Neste contexto, entendendo que essa interpretação seria inconstitucional por violar os artigos 132 e 143 da Constituição, treze casais homoafetivos protocolaram ações judiciais requerendo uma indenização do Estado japonês pelos danos sofridos em decorrência da proibição do casamento entre pessoas do mesmo sexo por omissão legislativa da Dieta em quatro dos maiores tribunais regionais do Japão – Tribunal Regional de Tóquio, Osaka, Nagoya e Sapporo (Ishida, 2019, p. 116-117).


Esse modelo de ação, buscando indenização por danos causados pela omissão do Estado em legislar sobre um determinado assunto, ficou mais conhecido no Japão devido ao precedente da Suprema Corte no julgamento de direitos de voto dos japoneses vivendo no exterior, onde o tribunal julgou procedente o pedido dos autores para condenar o Estado ao pagamento de danos materiais por inércia da Dieta em legislar em matéria eleitoral, possibilitando o direito de voto de japoneses residentes no exterior (Japão, 2005; Carvalho, 2023a). Seguindo essa lógica, os treze casais fundamentaram seus pedidos de indenização na omissão contínua da Dieta em corrigir as disposições legais que impedem o casamento homoafetivo.

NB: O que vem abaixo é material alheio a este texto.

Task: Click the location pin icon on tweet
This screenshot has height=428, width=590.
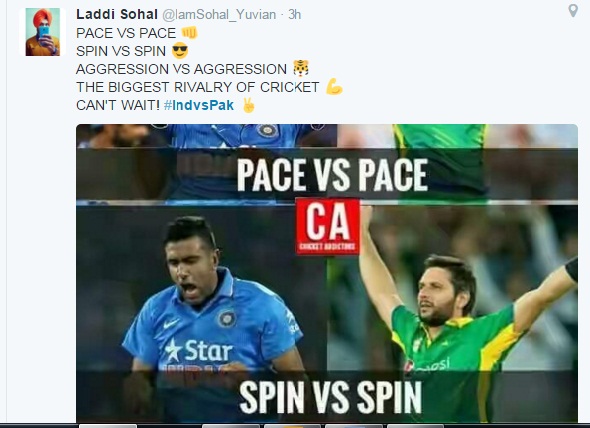Action: coord(573,11)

O Tribunal Regional de Sapporo indeferiu o pedido dos autores de receberem uma indenização pelos danos causados pela inércia da Dieta, mas reconheceu que a argumentação dos requerentes era correta, pois a interpretação do art. 24 (1) da Constituição, que veda o casamento homoafetivo e respalda o código civil japonês, é inconstitucional por violar os artigos 13 e 14 da Constituição (Ishida, 2019, p. 122).

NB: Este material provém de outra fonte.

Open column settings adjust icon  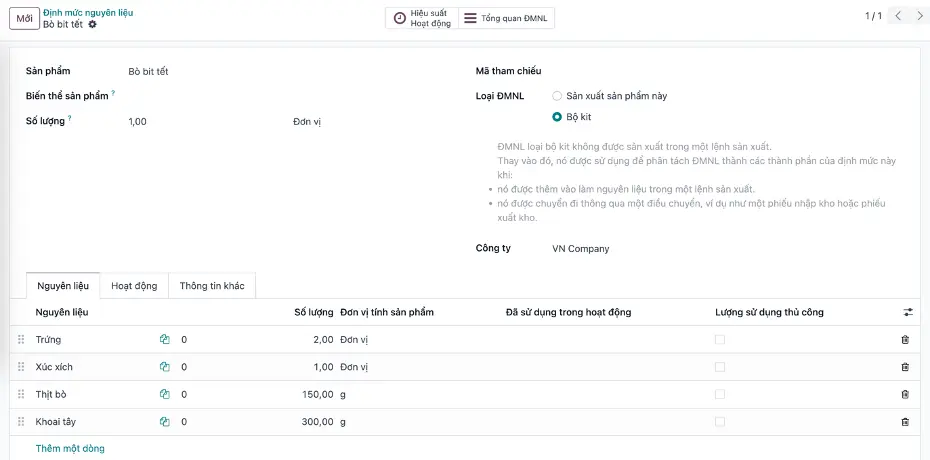click(908, 312)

A despeito de ter reconhecido a inconstitucionalidade, o Tribunal Regional de Sapporo entendeu que a lei não resulta automaticamente na responsabilidade civil do Estado, pois nesses casos a jurisprudência japonesa construiu dois requisitos para preservar o princípio da separação dos poderes: a) um inconstitucionalidade da lei deve ser evidente; e b) a Dieta deve ficar inerte por um longo período (Akiba, 2023).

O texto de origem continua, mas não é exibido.